= Given data =

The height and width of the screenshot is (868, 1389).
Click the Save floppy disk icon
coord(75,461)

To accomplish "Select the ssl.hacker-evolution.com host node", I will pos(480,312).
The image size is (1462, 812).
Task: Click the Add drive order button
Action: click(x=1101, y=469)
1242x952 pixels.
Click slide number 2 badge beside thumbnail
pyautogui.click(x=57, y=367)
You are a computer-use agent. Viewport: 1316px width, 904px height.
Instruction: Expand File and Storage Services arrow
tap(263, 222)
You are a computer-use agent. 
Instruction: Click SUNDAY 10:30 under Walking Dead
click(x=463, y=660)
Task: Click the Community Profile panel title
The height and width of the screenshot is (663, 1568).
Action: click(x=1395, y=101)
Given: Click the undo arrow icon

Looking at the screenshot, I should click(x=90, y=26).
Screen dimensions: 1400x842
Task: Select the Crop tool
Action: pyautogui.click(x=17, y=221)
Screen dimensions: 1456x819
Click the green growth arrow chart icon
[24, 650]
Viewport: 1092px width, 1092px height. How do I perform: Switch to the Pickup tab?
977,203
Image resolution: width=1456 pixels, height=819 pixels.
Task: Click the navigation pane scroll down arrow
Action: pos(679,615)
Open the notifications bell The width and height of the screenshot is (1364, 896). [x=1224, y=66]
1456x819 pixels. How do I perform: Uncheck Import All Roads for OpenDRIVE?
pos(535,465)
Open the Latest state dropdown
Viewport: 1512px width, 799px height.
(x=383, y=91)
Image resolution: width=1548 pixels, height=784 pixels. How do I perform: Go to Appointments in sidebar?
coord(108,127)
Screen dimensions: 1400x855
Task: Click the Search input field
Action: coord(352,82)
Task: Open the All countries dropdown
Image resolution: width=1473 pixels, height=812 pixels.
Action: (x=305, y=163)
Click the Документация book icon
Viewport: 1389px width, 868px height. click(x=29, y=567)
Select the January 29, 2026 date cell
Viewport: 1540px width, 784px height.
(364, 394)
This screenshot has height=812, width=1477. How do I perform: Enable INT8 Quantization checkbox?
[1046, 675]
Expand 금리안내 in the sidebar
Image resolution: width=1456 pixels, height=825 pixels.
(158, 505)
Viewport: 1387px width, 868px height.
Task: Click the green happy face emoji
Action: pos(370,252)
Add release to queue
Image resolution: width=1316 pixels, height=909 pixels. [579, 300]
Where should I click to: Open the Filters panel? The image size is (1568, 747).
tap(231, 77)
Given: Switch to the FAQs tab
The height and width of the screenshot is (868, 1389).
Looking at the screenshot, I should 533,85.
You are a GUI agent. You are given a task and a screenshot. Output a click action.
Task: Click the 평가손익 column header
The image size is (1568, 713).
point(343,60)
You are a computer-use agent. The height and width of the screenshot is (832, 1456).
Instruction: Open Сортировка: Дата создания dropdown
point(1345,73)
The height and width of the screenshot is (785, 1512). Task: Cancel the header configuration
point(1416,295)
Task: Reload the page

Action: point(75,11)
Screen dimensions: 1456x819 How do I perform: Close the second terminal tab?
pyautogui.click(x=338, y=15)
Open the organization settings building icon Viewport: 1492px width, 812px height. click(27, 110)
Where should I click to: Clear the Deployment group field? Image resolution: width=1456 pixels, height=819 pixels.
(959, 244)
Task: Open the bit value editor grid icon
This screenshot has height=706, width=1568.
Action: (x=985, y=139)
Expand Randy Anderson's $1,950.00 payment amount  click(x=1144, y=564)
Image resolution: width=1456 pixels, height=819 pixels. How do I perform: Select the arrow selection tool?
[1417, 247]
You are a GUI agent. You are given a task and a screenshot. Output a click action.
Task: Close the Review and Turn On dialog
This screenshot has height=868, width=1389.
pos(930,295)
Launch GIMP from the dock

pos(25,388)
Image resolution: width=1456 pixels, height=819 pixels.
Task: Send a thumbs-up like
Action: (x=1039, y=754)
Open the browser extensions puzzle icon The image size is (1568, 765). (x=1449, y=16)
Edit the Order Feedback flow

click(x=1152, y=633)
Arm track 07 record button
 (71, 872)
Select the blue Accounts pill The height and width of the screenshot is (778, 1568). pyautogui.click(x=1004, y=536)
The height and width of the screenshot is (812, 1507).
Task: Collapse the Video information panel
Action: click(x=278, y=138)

= Work task =
All of the material is to be duplicated exactly.

= Written answer =
The height and width of the screenshot is (868, 1389).
Click the Save floppy disk icon
coord(75,461)

To accomplish "Select the ssl.hacker-evolution.com host node", I will pos(480,312).
The image size is (1462, 812).
Task: Click the Add drive order button
Action: click(x=1101, y=469)
1242x952 pixels.
Click slide number 2 badge beside thumbnail
pyautogui.click(x=57, y=367)
You are a computer-use agent. Viewport: 1316px width, 904px height.
Instruction: Expand File and Storage Services arrow
tap(263, 222)
You are a computer-use agent. 
Instruction: Click SUNDAY 10:30 under Walking Dead
click(x=463, y=660)
Task: Click the Community Profile panel title
The height and width of the screenshot is (663, 1568).
Action: click(x=1395, y=101)
Given: Click the undo arrow icon

Looking at the screenshot, I should click(x=90, y=26).
Screen dimensions: 1400x842
Task: Select the Crop tool
Action: pyautogui.click(x=17, y=221)
Screen dimensions: 1456x819
Click the green growth arrow chart icon
[24, 650]
Viewport: 1092px width, 1092px height. How do I perform: Switch to the Pickup tab?
977,203
Image resolution: width=1456 pixels, height=819 pixels.
Task: Click the navigation pane scroll down arrow
Action: pos(679,615)
Open the notifications bell The width and height of the screenshot is (1364, 896). [x=1224, y=66]
1456x819 pixels. How do I perform: Uncheck Import All Roads for OpenDRIVE?
pos(535,465)
Open the Latest state dropdown
Viewport: 1512px width, 799px height.
(x=383, y=91)
Image resolution: width=1548 pixels, height=784 pixels. How do I perform: Go to Appointments in sidebar?
coord(108,127)
Screen dimensions: 1400x855
Task: Click the Search input field
Action: coord(352,82)
Task: Open the All countries dropdown
Image resolution: width=1473 pixels, height=812 pixels.
Action: (x=305, y=163)
Click the Документация book icon
Viewport: 1389px width, 868px height. click(x=29, y=567)
Select the January 29, 2026 date cell
Viewport: 1540px width, 784px height.
(364, 394)
This screenshot has height=812, width=1477. How do I perform: Enable INT8 Quantization checkbox?
[1046, 675]
Expand 금리안내 in the sidebar
Image resolution: width=1456 pixels, height=825 pixels.
(158, 505)
Viewport: 1387px width, 868px height.
Task: Click the green happy face emoji
Action: pos(370,252)
Add release to queue
Image resolution: width=1316 pixels, height=909 pixels. [579, 300]
Where should I click to: Open the Filters panel? The image size is (1568, 747).
tap(231, 77)
Given: Switch to the FAQs tab
The height and width of the screenshot is (868, 1389).
Looking at the screenshot, I should 533,85.
You are a GUI agent. You are given a task and a screenshot. Output a click action.
Task: Click the 평가손익 column header
The image size is (1568, 713).
point(343,60)
You are a computer-use agent. The height and width of the screenshot is (832, 1456).
Instruction: Open Сортировка: Дата создания dropdown
point(1345,73)
The height and width of the screenshot is (785, 1512). Task: Cancel the header configuration
point(1416,295)
Task: Reload the page

Action: point(75,11)
Screen dimensions: 1456x819 How do I perform: Close the second terminal tab?
pyautogui.click(x=338, y=15)
Open the organization settings building icon Viewport: 1492px width, 812px height. click(27, 110)
Where should I click to: Clear the Deployment group field? Image resolution: width=1456 pixels, height=819 pixels.
(959, 244)
Task: Open the bit value editor grid icon
This screenshot has height=706, width=1568.
Action: (x=985, y=139)
Expand Randy Anderson's $1,950.00 payment amount  click(x=1144, y=564)
Image resolution: width=1456 pixels, height=819 pixels. How do I perform: Select the arrow selection tool?
[1417, 247]
You are a GUI agent. You are given a task and a screenshot. Output a click action.
Task: Close the Review and Turn On dialog
This screenshot has height=868, width=1389.
pos(930,295)
Launch GIMP from the dock

pos(25,388)
Image resolution: width=1456 pixels, height=819 pixels.
Task: Send a thumbs-up like
Action: (x=1039, y=754)
Open the browser extensions puzzle icon The image size is (1568, 765). (x=1449, y=16)
Edit the Order Feedback flow

click(x=1152, y=633)
Arm track 07 record button
 (71, 872)
Select the blue Accounts pill The height and width of the screenshot is (778, 1568). pyautogui.click(x=1004, y=536)
The height and width of the screenshot is (812, 1507).
Task: Collapse the Video information panel
Action: click(x=278, y=138)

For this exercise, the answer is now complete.